Values Assessment

Happy professionals experiencing a corporate culture match following a values assessment.

Values Assessment

Personal values are fundamental beliefs that serve as guiding principles in one’s life and are acquired in the course of life.

Values can also be seen as enduring goals which vary in importance – what is motivating or driving someone at this point in time. Although most values are not specifically considered good or bad, researchers have found that they are an excellent predictor of corporate culture match.

The assessment of values shows modest but significant relationships with both positive and negative behaviours at work.  For instance, people who are strong power or authority seekers are more likely to undertake counterproductive work behaviours than people who have moderate scores in this respect.
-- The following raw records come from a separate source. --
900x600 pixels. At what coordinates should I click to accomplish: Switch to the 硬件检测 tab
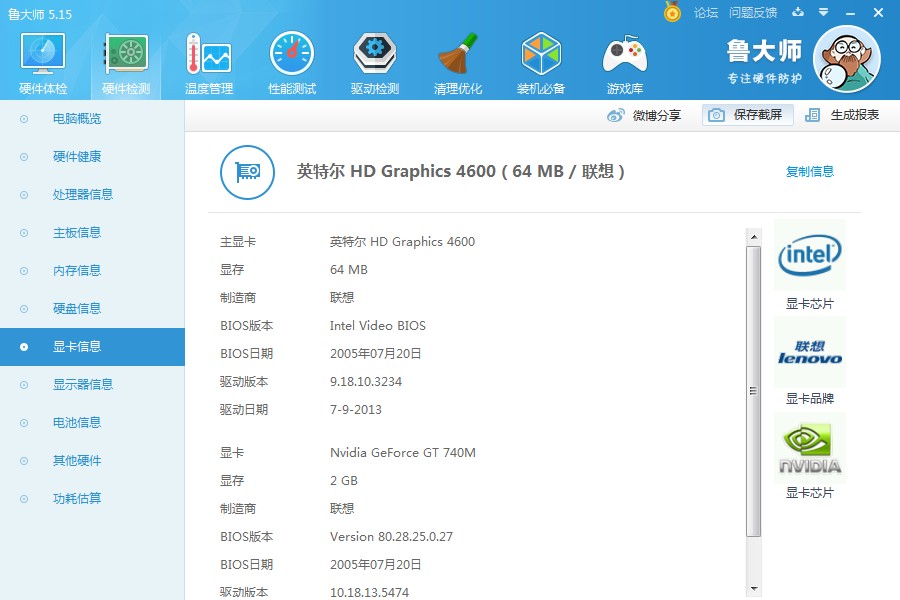tap(124, 60)
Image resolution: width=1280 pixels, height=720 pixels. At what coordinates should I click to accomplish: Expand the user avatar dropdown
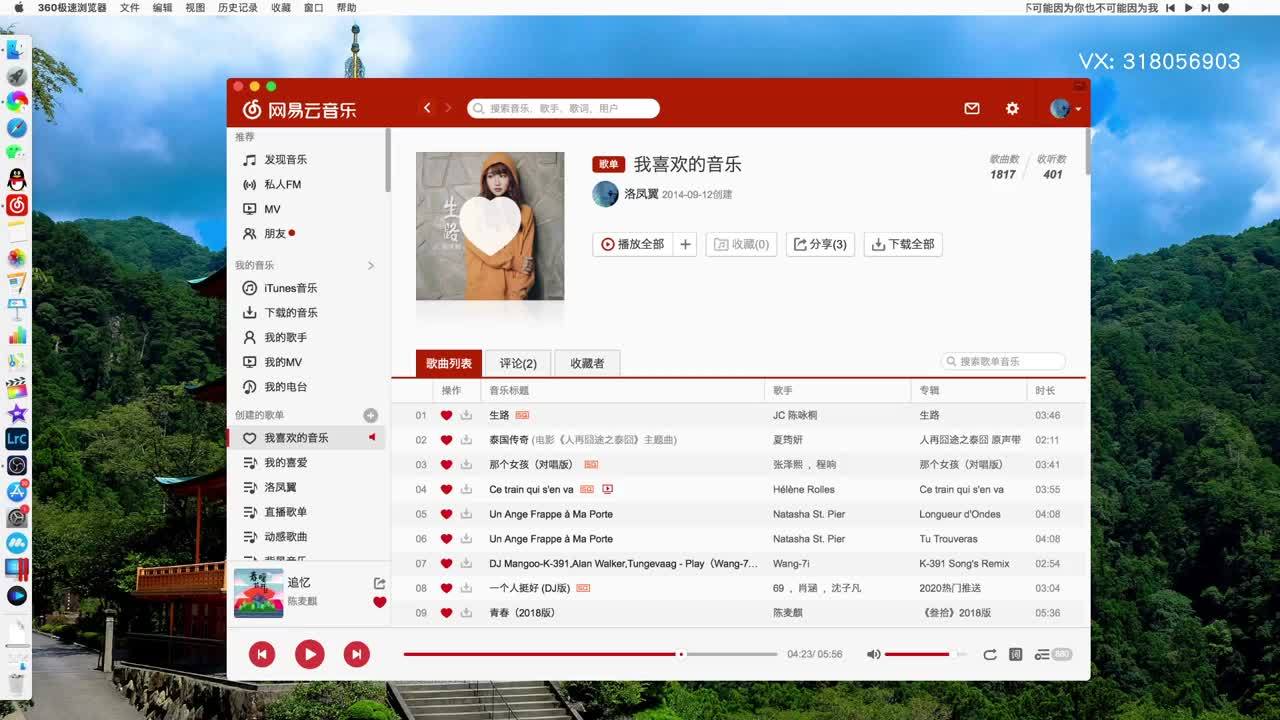[x=1065, y=109]
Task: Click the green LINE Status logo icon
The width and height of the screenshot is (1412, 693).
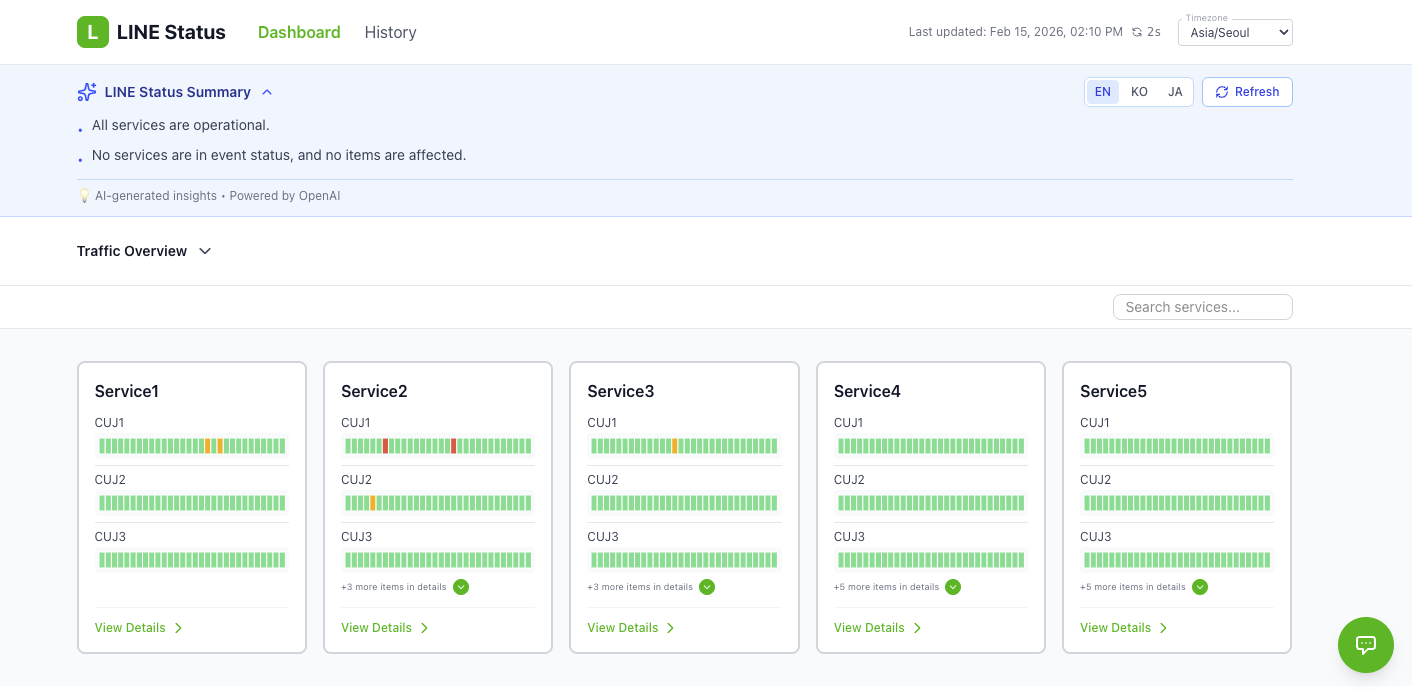Action: tap(93, 32)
A valuable aspect of values assessment is its capacity to assess potential “fit” between an individual and an organisation, and it is for this purpose which most people use it.

SACS offers the following values assessments

SACS Work Values Scale

The SACS Values Scale is based on the most contemporary research into values conducted by Professor Shalom Schwartz – arguably the world’s leading researcher on the topic of values.

It builds on the Schwartz Portrait Values Questionnaire by providing a work-specific context – asking about values in a workplace setting rather than just in everyday life – and then creating benchmarks based on a large sample of workers.

Learn more about our Work Values Assessment.

View our White Paper.

Schwartz Personal Values Questionnaire (SPVQ)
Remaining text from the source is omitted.